▶ [Exercise requirements]
Please reproduce the data below without changes, starting at the first line and ending at the line that contains "click(x=118, y=55)", including both ends.

▶ [Provided data]
_ _ _ _ _

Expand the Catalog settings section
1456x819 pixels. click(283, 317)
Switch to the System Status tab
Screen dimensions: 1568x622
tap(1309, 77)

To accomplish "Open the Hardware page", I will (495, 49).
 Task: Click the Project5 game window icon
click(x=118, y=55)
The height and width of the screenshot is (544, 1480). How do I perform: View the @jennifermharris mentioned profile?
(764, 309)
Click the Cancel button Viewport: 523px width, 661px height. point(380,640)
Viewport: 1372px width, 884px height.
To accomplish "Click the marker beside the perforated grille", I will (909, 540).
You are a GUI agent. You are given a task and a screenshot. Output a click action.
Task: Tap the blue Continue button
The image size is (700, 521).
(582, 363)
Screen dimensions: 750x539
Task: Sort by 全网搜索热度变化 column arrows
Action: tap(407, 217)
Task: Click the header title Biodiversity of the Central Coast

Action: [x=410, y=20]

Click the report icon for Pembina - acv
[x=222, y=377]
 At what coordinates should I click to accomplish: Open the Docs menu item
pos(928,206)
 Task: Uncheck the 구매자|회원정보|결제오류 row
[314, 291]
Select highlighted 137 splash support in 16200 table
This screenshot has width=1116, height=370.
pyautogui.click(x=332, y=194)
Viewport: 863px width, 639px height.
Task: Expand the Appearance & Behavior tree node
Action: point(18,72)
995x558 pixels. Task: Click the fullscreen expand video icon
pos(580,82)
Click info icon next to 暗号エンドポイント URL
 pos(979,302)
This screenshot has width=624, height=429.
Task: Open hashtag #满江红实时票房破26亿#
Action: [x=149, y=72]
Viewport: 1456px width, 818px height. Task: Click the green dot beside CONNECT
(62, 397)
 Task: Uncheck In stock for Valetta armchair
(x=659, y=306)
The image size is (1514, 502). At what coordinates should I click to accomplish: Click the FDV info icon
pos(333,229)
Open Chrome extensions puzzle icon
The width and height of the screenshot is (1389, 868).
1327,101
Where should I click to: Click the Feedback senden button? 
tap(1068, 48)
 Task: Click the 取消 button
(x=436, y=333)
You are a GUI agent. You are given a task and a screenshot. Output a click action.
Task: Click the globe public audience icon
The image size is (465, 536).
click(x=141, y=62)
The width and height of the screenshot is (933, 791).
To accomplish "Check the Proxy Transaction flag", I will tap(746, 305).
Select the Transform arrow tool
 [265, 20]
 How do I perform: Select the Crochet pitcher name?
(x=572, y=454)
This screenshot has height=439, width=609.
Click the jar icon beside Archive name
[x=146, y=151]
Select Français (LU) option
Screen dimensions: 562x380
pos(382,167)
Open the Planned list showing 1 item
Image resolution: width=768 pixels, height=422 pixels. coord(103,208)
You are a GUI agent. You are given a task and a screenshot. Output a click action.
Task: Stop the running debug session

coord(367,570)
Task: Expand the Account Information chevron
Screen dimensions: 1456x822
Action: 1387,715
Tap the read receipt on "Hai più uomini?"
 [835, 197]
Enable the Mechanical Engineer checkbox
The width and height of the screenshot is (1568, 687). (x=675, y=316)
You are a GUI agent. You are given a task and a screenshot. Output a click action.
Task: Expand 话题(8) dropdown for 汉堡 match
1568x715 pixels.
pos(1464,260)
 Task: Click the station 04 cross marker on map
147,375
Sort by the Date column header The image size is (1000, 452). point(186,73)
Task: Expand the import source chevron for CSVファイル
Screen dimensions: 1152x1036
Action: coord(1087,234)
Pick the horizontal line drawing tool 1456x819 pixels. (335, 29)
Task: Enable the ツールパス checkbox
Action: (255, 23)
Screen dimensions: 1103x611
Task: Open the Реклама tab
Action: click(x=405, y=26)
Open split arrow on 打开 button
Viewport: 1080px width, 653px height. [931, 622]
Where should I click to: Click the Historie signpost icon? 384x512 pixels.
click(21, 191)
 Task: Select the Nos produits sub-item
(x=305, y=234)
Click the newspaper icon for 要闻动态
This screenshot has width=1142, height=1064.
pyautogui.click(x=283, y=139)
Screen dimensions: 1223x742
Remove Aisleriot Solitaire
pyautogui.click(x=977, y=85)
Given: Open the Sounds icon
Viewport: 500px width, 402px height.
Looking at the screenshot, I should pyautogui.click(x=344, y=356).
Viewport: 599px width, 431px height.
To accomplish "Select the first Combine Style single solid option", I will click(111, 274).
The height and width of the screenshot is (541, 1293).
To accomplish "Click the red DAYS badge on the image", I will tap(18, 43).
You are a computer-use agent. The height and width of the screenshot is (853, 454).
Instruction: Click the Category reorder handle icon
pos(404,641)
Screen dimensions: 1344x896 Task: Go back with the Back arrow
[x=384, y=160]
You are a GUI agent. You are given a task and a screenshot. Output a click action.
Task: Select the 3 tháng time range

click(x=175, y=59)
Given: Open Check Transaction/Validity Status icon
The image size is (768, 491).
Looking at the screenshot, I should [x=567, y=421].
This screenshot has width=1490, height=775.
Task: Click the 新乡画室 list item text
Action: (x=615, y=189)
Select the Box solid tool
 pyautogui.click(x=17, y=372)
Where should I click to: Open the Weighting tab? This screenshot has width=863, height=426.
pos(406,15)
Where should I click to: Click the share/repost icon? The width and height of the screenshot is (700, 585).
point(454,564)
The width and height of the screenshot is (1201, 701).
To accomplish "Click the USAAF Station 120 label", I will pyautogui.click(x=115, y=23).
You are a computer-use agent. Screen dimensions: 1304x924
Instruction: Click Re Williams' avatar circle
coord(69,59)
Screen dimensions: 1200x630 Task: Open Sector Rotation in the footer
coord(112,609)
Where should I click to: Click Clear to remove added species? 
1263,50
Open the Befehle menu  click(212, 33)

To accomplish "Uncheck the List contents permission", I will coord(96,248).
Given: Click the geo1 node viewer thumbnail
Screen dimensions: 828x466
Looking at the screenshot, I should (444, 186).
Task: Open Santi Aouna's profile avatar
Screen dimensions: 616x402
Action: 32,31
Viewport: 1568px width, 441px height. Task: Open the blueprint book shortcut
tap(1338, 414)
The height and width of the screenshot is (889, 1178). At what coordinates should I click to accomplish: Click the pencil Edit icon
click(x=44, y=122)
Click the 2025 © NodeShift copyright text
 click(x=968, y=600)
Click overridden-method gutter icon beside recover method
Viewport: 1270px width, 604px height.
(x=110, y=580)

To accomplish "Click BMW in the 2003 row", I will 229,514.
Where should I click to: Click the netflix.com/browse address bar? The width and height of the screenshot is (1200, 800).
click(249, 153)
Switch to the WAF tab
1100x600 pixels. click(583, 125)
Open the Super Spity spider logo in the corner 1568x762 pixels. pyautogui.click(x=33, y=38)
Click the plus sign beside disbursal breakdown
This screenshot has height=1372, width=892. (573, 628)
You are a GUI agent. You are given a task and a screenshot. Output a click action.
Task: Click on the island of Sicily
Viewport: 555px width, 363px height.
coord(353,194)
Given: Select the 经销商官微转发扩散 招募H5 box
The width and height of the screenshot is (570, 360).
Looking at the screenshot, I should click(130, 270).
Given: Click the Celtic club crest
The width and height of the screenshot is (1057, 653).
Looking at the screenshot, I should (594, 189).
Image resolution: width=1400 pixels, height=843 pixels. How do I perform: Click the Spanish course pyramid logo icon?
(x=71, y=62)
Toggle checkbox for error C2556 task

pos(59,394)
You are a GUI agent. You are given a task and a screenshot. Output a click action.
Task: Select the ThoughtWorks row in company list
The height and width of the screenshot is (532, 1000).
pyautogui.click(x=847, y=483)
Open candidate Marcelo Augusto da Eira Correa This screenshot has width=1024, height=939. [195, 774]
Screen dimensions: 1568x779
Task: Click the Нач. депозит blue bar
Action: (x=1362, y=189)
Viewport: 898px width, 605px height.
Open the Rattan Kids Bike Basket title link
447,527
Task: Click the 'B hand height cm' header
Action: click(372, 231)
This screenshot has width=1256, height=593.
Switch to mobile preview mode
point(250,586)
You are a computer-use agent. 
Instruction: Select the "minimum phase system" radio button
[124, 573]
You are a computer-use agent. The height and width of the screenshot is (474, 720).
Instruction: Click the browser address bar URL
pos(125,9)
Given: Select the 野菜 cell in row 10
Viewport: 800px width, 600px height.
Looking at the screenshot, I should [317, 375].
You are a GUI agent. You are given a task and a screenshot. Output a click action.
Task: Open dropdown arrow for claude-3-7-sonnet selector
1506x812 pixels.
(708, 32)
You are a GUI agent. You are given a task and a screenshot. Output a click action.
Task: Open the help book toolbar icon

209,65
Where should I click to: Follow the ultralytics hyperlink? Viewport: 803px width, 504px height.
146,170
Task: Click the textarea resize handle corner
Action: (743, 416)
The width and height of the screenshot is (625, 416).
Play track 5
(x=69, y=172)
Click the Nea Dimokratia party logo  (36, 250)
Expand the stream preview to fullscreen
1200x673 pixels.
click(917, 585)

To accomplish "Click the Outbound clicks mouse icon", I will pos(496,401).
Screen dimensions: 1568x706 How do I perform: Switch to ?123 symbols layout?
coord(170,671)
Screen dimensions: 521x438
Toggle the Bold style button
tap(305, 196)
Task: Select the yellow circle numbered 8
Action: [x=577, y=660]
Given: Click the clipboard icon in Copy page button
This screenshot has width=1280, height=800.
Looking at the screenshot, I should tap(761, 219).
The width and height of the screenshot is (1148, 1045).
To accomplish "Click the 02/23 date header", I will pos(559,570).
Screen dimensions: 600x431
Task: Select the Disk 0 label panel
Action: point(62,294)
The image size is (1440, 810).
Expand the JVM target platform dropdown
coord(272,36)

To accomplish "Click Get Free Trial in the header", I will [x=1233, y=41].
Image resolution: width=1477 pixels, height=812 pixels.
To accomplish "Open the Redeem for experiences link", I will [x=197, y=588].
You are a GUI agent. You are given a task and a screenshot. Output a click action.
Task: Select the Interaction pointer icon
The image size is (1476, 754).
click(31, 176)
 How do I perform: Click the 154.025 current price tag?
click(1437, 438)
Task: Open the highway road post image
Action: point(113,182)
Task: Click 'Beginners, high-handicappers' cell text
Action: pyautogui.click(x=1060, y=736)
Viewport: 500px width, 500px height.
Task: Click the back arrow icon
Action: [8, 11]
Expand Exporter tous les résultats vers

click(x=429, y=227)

_ _ _ _ _

▶ [Solution to this exercise]
Expand the Catalog settings section
1456x819 pixels. click(283, 317)
Switch to the System Status tab
Screen dimensions: 1568x622
tap(1309, 77)

To accomplish "Open the Hardware page", I will (495, 49).
 Task: Click the Project5 game window icon
click(x=118, y=55)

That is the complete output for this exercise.